Suppose you want to figure a price so that the final price including tax has a given value. For example, say you want a T-shirt to sell for $10 after adding 8% sales tax. A common mistake would be to subtract 8% from $10 and sell the shirt for $9.20 plus tax. But this makes the price with tax $9.94. Observe two things: (1) the result was wrong, but (2) it wasn’t far off.
The correct solution would be to divide $10 by 1.08. Then when we add 8%, i.e. multiply by 1.08, we get $10. That says we should price the shirt at $9.26 before tax. That explains (1). But what about (2), that is, why was the result nearly correct? Subtracting a percentage p amounts to multiplying by (1-p). But we should have multiplied by 1/(1+p). We’ve stumbled on the fact that for small p, 1/(1+p) approximately equals 1 – p.

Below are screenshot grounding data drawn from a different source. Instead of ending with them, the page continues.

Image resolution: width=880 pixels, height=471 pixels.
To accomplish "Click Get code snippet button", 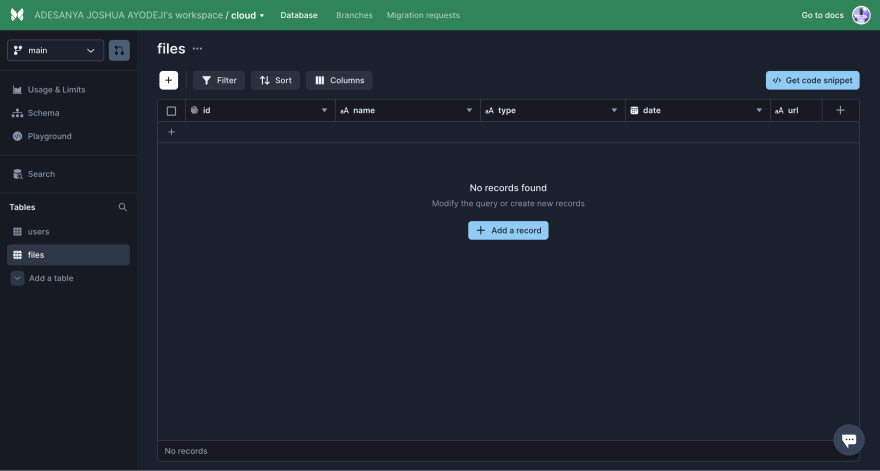I will click(812, 80).
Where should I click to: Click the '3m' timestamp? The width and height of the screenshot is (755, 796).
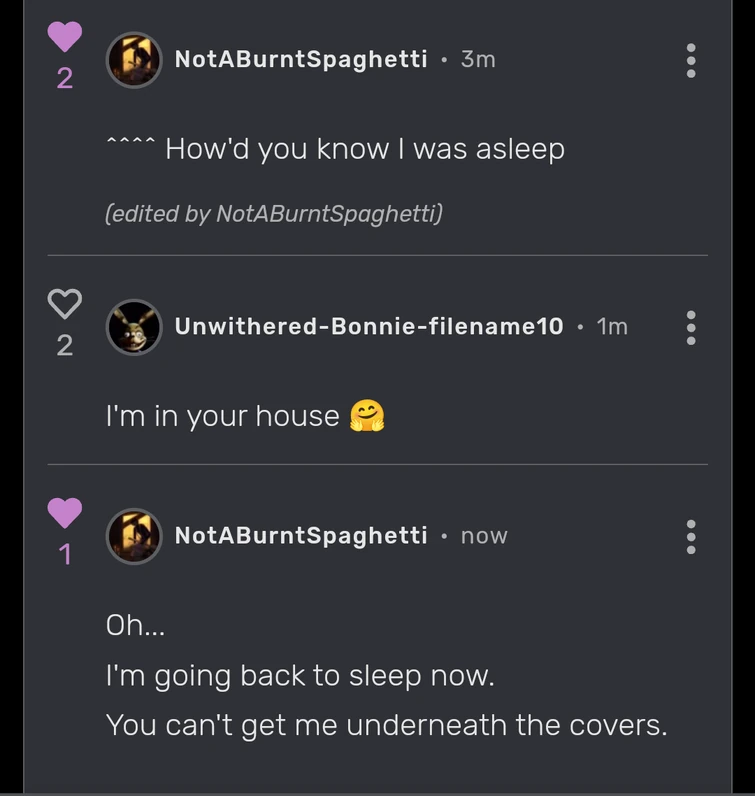[x=478, y=60]
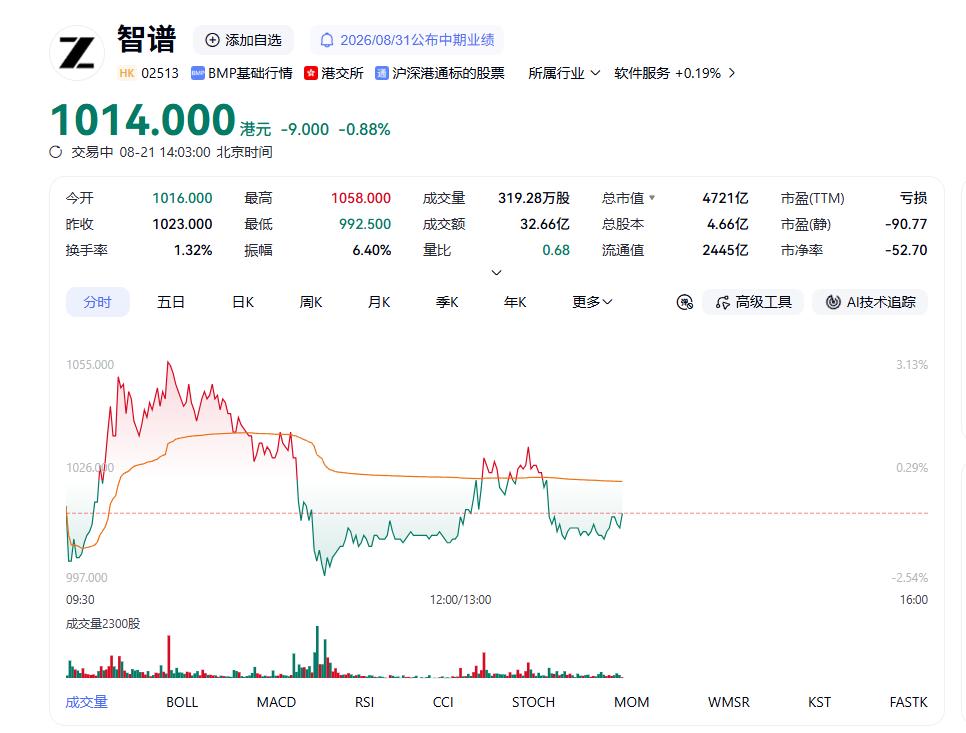The image size is (966, 733).
Task: Click the chart settings icon beside 高级工具
Action: pos(684,302)
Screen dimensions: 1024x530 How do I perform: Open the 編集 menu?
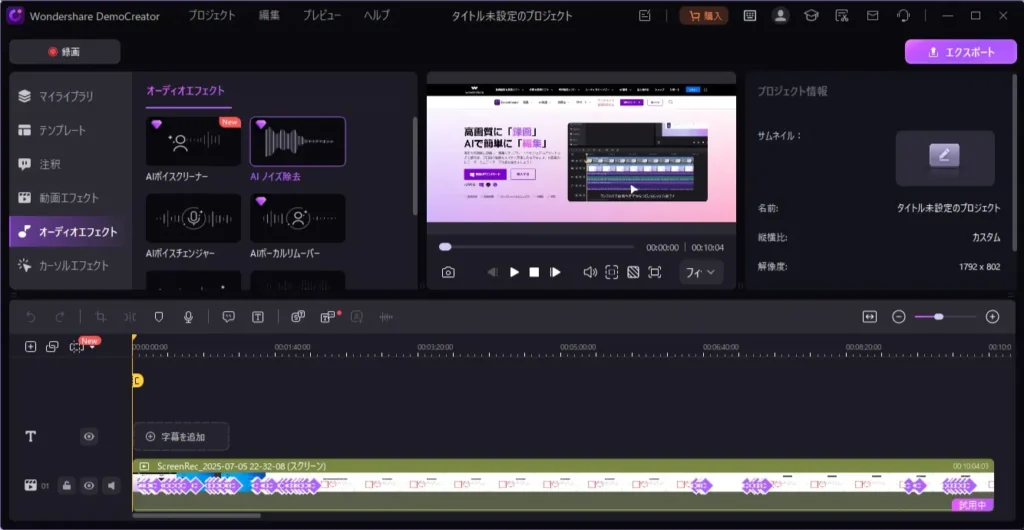(268, 16)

With a little experimentation we might discover a couple more things. First, we notice that multiplying by 1-p always gives a smaller result than multiplying by 1/(1+p), i.e. the common mistake always gets the price too low. Also, with a little experimentation we might notice that the difference between 1/(1+p) and (1-p) gets smaller as p gets smaller. Not only that, making p a little smaller makes the difference between 1/(1+p) and (1-p) a lot smaller. In summary, we noticed that 1/(1+p) – (1-p) is
- positive, and
- gets small faster than p gets small.
What accounts for these observations? The Taylor series for 1/(1+p) says that for |p| < 1,
1/(1+p) = 1 – p + p2 + p3 – p4 + …
The error in truncating a Taylor series is roughly equal to the first term that was left out, so the error in approximating 1/(1+p) by (1-p) is roughly p2. That explains why the difference between 1/(1+p) and (1-p) is small, positive, and decreases with p. For example, we should expect that cutting p in half reduces the difference by a factor of four.
The Taylor series argument only necessarily holds for p sufficiently small. If we go back and calculate 1/(1+p) – (1-p) directly we find it’s p2/(1+p). This confirms that 1/(1+p) is greater than 1-p for all p larger than -1.